Recovery coach Delaney said she is working with about 60 members of Reliance Health recovering from addiction. The best scenario, she said, is for the overdose victim to be referred immediately to a recovery coach after the overdose episode for improved success.

Delaney said her clientele ranges in age from 18 to 70s. Some are recent drug users, while others have been sober for 10 to 15 years. Delaney herself is a recovering addict. She first became sober in 2008, became a certified recovery coach in 2010, but suffered a “four-day” relapse in 2013. She’s been sober since but said she can empathize with addicts struggling to stay sober.

Goracy said she hopes the Norwich Heroin Task Force’s four-pronged response to the opioid crisis – outreach to at-risk youth, education, treatment and use of Narcan and recovery coaching – is starting to show progress.
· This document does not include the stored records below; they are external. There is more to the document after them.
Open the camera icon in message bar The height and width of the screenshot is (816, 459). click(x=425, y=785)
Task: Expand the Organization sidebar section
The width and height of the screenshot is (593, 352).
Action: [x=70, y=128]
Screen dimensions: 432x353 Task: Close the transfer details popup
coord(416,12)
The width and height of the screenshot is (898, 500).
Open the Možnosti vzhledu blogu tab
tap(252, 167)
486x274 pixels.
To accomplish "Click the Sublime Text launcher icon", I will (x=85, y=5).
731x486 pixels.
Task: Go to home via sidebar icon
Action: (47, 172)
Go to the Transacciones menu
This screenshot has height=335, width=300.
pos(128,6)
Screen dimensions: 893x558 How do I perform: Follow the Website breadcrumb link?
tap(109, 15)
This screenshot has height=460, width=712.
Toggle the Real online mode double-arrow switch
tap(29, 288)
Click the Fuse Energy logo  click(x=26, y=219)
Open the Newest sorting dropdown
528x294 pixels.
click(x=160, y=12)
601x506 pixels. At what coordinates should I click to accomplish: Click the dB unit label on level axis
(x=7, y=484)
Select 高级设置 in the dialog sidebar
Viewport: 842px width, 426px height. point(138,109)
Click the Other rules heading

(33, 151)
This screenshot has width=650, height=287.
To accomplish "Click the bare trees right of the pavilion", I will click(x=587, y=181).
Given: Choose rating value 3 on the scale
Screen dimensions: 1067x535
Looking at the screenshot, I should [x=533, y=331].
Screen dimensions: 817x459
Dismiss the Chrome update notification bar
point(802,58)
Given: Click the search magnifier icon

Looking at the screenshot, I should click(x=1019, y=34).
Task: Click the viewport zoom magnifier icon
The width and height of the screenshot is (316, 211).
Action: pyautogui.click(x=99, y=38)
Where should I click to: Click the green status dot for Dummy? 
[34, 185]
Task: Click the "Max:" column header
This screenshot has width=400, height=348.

Norwich had 33 overdose deaths in 2017, the highest total in the region, and through June 2018, the total was 12.

“We’re improving a lot of services,” she said.

If you go

The Norwich Coordinated Addiction Recovery System (CARS) will hold a public informational meeting Tuesday, Dec. 18 from 9:30 to 11 a.m. at Otis Library, 261 Main St., Norwich to discuss a new coordinated addiction recovery program that is being piloted in the greater Norwich area.

The system offers a coordinated approach to helping individuals access substance use disorder (SUD) recovery services with additional care coordination provided by 2-1-1 and a dedicated Recovery Coach located at Reliance Health. Under Norwich CARS, Norwich social services agencies have been asked to refer individuals with a SUD or who are looking for recovery resources for an individual with a SUD, to the United Way of Connecticut, 2-1-1.